Perhaps the most important question for modern economists, discovering why some societies have achieved great affluence while others remain in grinding poverty has spurred much important research. Obviously, under-developed societies lack the abundance of productive capital and labor which promotes growth in other parts of the world. However, this observation only scratches the surface; more than two trillion dollars has been given in foreign aid over the last fifty years so if capital investment alone were sufficient to end poverty, the problem would be solved already. In my view, there are two necessary elements for a society to prosper: a culture of entrepreneurship, and stable institutions which protect private property. If either alone were sufficient then poverty would be much easier to combat, but in reality both entrepreneurship and institutions are needed to create economic growth.
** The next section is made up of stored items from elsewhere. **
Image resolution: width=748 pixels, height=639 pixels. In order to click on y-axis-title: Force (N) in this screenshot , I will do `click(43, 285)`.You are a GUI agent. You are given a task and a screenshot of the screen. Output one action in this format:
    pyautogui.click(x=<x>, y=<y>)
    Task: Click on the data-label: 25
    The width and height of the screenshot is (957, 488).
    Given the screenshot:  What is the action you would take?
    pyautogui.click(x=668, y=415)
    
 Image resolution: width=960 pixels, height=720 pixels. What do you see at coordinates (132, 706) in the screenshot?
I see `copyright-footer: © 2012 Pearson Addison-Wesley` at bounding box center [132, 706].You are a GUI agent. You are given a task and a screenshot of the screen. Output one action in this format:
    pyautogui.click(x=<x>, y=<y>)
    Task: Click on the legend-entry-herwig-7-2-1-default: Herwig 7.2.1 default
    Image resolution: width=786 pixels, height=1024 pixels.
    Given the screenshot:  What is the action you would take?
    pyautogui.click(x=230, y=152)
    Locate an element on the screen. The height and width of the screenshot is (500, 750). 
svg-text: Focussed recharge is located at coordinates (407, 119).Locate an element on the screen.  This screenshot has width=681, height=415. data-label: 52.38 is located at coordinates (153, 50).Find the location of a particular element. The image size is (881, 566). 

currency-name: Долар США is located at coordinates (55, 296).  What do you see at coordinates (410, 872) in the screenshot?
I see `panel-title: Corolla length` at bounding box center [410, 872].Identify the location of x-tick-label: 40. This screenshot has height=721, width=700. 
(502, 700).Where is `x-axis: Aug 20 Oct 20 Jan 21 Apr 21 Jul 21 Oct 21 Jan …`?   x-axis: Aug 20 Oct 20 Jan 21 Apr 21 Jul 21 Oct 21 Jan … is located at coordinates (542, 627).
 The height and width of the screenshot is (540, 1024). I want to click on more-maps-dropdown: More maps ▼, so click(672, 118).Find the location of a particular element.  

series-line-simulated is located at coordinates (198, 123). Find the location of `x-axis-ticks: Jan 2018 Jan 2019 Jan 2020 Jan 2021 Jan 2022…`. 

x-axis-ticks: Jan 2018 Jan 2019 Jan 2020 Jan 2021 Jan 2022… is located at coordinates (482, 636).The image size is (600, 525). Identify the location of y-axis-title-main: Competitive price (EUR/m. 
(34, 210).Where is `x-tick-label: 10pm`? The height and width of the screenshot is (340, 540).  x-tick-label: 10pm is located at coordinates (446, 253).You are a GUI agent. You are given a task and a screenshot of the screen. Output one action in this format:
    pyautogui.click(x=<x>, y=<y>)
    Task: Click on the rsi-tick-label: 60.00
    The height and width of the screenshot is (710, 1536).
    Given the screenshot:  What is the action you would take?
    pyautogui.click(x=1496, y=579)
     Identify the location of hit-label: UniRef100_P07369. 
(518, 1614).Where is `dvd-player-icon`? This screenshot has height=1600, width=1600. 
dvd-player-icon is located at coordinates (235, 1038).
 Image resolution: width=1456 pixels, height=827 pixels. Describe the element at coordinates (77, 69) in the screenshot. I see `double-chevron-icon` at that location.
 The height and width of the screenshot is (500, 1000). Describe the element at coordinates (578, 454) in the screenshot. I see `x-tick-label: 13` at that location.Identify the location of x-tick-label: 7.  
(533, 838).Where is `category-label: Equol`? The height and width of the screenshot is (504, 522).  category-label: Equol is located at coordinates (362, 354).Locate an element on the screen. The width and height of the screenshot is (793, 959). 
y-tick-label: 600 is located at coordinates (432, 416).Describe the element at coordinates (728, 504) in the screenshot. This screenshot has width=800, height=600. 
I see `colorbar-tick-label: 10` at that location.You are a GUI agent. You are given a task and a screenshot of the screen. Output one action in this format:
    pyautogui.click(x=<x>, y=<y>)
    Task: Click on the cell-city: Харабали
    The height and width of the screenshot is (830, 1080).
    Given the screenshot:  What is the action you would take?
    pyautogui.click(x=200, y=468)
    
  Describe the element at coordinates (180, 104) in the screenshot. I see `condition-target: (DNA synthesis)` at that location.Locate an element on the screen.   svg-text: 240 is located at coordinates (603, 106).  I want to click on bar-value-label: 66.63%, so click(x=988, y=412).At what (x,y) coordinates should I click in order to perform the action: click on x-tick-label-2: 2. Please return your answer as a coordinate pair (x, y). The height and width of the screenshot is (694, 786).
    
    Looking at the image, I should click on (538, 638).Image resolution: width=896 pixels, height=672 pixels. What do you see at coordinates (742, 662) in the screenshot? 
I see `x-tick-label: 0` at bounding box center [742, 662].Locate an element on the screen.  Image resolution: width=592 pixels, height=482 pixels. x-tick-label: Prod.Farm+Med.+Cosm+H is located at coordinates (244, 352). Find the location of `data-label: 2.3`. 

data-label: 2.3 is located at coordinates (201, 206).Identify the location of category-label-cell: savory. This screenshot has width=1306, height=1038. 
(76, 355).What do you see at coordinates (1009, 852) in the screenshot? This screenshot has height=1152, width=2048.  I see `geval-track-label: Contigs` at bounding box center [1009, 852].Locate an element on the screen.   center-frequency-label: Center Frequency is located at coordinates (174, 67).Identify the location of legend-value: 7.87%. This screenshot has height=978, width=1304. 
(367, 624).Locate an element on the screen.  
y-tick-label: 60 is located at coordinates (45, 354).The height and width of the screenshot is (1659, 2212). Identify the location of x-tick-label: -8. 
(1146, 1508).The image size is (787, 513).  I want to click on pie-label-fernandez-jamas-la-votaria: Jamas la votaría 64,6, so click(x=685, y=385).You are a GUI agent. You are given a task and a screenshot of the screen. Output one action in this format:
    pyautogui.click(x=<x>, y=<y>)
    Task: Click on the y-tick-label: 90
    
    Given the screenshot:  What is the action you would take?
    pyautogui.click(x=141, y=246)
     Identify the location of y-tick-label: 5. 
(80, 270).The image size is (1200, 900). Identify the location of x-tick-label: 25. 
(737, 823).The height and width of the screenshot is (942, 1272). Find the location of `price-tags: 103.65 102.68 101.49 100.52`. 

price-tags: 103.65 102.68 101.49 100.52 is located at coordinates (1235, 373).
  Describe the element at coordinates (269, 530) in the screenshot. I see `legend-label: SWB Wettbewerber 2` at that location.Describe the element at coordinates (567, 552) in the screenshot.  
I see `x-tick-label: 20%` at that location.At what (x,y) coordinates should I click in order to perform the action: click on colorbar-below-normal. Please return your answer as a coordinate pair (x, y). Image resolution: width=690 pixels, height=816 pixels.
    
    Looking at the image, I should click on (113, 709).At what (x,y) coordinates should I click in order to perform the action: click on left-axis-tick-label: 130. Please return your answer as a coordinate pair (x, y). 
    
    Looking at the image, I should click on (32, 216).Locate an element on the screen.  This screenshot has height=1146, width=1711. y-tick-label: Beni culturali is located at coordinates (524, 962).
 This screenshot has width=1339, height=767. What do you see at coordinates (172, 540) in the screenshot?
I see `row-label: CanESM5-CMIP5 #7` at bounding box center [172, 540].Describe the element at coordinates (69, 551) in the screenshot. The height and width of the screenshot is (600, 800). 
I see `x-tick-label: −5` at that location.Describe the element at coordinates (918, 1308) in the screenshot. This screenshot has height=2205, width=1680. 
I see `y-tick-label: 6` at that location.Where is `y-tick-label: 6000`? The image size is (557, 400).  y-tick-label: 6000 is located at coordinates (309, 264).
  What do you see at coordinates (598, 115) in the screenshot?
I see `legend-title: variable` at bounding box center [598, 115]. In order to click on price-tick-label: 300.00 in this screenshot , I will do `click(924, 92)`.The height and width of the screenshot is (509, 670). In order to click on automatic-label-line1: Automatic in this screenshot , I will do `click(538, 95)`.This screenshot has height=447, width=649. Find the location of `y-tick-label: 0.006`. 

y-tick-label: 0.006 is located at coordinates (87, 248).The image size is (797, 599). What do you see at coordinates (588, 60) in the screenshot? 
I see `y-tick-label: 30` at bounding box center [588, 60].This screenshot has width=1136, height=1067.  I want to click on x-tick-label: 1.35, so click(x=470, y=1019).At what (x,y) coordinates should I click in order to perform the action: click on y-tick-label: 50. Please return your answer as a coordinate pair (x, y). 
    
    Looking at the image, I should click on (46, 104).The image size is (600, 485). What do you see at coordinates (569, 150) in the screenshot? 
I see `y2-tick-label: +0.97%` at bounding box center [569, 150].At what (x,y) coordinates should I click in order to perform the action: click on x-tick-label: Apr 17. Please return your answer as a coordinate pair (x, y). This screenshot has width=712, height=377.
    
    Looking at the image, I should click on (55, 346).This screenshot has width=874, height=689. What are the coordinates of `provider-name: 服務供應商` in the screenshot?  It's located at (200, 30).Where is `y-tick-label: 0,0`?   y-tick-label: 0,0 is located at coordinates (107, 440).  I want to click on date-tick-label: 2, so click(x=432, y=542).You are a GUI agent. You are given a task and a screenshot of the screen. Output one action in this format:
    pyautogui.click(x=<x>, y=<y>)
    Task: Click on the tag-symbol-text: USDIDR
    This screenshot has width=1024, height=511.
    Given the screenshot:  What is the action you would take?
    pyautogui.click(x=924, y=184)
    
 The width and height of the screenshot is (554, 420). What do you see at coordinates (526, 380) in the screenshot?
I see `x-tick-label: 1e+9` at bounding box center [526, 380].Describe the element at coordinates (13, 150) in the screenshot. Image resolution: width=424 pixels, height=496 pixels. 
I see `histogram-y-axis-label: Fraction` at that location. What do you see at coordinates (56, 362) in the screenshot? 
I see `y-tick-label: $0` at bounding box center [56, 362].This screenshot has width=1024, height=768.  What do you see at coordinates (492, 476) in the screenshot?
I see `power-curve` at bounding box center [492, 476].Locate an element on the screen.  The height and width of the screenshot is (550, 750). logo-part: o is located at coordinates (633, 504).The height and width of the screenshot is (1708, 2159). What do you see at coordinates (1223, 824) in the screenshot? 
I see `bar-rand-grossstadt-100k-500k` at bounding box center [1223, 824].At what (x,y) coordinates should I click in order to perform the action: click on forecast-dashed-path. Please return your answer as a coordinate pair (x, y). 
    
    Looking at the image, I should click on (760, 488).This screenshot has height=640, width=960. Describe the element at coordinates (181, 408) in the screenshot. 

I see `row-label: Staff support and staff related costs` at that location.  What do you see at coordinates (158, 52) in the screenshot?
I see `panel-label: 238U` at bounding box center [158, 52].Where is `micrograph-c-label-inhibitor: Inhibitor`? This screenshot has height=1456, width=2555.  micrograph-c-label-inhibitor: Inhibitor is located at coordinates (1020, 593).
Entrepreneurship, defined broadly, is risk-taking aimed at exploiting previously untapped benefits from exchange. All humans almost certainly have some spark of entrepreneurship within them, but depending on the society they live in, that drive may be expressed along different margins. In cultures which promote group conformity, entrepreneurship which causes divergence from societal expectations may not be accepted. Individualistic culture, as is most often seen in Europe and the United States, has proven the most open to entrepreneurship, and led to more opportunities for economic growth. Entrepreneurs find new ways to use low valued resources and new ways to connect buyers and sellers, in ways that enrich both themselves and other members of society.
While by definition all freely chosen exchanges are mutually beneficial, not all exchange is voluntary. As Baumol (1990) famously observed, entrepreneurs can be either productive or destructive. The way entrepreneurial talents are deployed depends on another set of factors, referred to broadly as institutions. This encompasses the stability of the legal system, ability to enforce contracts, security of private property against state expropriation, and so on. Entrepreneurs operating in a weak institutional environment may exploit non-market methods to coerce others into involuntary exchanges. Coerced exchange transfers resources from higher-valued to lower-valued uses, causing society’s total wealth to shrink.
Institutions with consistent rules, applied impersonally, are best able to avoid destructive entrepreneurship. The Anglo-Saxon common law inherited by the United States from Britain is a good example of such an institutional structure. It is no coincidence that Hong Kong, which was also governed under British law for many years, outpaced the rest of East Asia in economic growth throughout the 20th century. The people of Hong Kong are presumably not very different from mainland Chinese, but because they acted under a different set of institutions their productivity was much higher, leading to rapid economic development.
To use a mechanical analogy, one can think of economic growth as a moving vehicle with entrepreneurship as the fuel and institutions as the engine. Without any fuel, even the best engine will not move forward; on the flip side, a badly constructed engine with lots of fuel will lose energy as waste and ultimately self-destruct. As almost any person is a potential entrepreneur to fuel economic growth, I think this second scenario is much more prevalent in poor parts of the world. There is nothing innately wrong with the people, except that the institutions they live under cause productive energies to be wasted and resources to be expended on rent-seeking rather than innovation.
The reason that some societies are prosperous is that their people were free act entrepreneurially, and they were guided by strong institutions toward making mutually beneficial exchanges. In some under-developed societies entrepreneurship is hobbled by cultural attitudes which do not respect individual achievement, and by institutions which reward predation rather than creation (or both). This is why transferring capital from the rich to the poor alone is not enough to solve poverty; without the institutional and cultural preconditions for development in place, resources cannot be productively employed to bring lasting prosperity.
(Context: I wrote this essay for another purpose but I like it enough to recycle as a blog).